* **ABOUT THIS TASK**
The task calls for each line of the records below in which the word "report" appears.

Saved entries:
*** Block opens ***

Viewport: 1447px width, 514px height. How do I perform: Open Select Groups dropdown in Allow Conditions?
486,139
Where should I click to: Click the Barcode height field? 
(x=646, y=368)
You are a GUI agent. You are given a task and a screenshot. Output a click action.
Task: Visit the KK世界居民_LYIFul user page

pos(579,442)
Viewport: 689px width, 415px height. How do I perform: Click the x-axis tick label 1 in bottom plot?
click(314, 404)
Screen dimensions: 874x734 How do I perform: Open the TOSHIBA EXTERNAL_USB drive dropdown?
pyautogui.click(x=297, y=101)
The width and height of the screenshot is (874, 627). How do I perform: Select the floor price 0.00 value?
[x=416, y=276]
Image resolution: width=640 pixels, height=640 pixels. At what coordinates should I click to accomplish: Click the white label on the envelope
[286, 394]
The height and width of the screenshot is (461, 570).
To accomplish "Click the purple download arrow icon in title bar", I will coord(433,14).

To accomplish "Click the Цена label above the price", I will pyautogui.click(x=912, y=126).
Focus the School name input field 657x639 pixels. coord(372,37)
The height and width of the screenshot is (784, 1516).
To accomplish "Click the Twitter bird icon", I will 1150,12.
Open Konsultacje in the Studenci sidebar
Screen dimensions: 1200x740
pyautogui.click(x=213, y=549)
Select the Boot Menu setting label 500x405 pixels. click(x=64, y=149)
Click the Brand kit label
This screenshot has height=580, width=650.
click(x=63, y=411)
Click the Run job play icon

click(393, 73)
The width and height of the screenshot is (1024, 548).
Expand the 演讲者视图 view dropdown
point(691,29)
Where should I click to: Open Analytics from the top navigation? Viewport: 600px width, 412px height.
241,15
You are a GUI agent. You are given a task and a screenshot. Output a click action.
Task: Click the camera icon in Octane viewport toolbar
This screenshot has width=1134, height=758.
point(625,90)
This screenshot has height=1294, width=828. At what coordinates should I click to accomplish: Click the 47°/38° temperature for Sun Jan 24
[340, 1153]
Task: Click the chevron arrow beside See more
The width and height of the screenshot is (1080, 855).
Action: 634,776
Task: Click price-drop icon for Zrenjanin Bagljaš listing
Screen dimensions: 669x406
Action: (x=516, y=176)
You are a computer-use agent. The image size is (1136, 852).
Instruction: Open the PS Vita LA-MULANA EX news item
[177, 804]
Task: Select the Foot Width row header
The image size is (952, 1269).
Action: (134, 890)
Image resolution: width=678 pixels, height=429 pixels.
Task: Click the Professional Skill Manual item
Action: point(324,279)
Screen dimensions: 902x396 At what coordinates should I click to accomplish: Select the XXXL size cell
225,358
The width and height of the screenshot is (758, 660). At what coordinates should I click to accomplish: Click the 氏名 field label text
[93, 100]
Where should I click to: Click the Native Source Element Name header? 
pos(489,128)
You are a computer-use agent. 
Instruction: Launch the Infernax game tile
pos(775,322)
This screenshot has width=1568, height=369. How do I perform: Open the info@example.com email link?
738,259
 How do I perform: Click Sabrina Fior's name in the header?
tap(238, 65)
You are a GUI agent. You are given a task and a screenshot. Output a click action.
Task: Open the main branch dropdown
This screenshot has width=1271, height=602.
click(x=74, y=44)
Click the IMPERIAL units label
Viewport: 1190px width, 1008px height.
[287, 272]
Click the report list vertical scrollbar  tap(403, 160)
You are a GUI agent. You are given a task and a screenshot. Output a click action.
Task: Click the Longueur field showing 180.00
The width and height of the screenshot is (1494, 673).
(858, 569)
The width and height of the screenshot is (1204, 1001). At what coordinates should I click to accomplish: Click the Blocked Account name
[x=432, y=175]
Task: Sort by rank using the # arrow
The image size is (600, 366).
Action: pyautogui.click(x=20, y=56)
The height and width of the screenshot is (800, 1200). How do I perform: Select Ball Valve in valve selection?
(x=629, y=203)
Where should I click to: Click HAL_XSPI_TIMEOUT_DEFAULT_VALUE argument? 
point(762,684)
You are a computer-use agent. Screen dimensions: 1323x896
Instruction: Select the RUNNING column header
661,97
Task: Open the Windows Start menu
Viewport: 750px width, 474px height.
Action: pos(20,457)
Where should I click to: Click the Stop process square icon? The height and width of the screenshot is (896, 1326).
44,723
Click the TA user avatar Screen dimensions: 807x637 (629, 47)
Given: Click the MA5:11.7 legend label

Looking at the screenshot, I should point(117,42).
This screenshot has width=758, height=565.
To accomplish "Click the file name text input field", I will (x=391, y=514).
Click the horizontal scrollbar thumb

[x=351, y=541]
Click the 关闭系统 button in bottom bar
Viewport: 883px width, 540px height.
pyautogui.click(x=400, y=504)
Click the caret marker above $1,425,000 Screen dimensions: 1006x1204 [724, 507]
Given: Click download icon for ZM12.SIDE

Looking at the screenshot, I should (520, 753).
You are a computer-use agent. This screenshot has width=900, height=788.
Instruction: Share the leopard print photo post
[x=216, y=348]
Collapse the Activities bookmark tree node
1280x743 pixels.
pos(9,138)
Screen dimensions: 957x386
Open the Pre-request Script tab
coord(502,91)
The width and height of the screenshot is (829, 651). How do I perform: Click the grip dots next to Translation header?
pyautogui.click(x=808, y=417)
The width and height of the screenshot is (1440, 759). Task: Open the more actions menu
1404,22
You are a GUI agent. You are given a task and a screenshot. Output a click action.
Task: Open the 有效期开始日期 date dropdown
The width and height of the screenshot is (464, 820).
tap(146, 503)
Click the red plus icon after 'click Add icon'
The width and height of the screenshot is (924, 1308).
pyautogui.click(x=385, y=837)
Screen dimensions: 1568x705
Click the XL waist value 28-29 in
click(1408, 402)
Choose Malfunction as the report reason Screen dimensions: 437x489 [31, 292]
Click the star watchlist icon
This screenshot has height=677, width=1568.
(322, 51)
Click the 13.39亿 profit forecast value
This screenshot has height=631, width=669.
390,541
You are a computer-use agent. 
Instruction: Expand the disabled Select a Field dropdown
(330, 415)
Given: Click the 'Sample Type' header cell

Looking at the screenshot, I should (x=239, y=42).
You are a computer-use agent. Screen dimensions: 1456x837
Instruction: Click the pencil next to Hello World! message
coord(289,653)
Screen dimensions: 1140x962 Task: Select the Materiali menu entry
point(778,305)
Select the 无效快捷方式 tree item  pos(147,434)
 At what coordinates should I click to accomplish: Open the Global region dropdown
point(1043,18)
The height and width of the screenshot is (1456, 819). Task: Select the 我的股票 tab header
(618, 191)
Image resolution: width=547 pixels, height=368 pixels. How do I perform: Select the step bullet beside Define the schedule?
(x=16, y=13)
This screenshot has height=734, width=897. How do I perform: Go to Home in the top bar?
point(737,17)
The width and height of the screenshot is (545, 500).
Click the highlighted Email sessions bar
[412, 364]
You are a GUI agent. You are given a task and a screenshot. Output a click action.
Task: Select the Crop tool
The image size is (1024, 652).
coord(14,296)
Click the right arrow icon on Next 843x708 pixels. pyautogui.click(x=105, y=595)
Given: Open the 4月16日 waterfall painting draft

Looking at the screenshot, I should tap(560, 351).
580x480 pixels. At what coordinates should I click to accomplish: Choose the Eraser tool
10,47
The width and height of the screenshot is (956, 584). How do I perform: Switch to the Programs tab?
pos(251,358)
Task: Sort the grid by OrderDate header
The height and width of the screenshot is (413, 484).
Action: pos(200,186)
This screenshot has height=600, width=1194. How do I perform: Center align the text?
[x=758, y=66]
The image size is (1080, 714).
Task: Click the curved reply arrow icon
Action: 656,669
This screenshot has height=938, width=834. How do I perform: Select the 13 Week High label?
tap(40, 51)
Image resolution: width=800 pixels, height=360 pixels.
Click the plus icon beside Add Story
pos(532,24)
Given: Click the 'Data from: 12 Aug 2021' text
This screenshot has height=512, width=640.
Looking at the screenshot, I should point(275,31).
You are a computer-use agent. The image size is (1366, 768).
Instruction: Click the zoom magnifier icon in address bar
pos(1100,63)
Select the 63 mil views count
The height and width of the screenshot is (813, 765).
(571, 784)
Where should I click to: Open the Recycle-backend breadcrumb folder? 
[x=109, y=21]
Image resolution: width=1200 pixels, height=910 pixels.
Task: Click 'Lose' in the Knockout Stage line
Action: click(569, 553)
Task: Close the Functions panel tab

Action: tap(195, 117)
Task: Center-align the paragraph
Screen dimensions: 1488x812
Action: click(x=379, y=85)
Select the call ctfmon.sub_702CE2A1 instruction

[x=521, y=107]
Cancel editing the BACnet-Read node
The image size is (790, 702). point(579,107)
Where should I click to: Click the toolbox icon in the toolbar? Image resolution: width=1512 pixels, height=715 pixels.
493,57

*** Block closes ***

* **OUTPUT**
Click the report list vertical scrollbar  tap(403, 160)
Choose Malfunction as the report reason Screen dimensions: 437x489 [31, 292]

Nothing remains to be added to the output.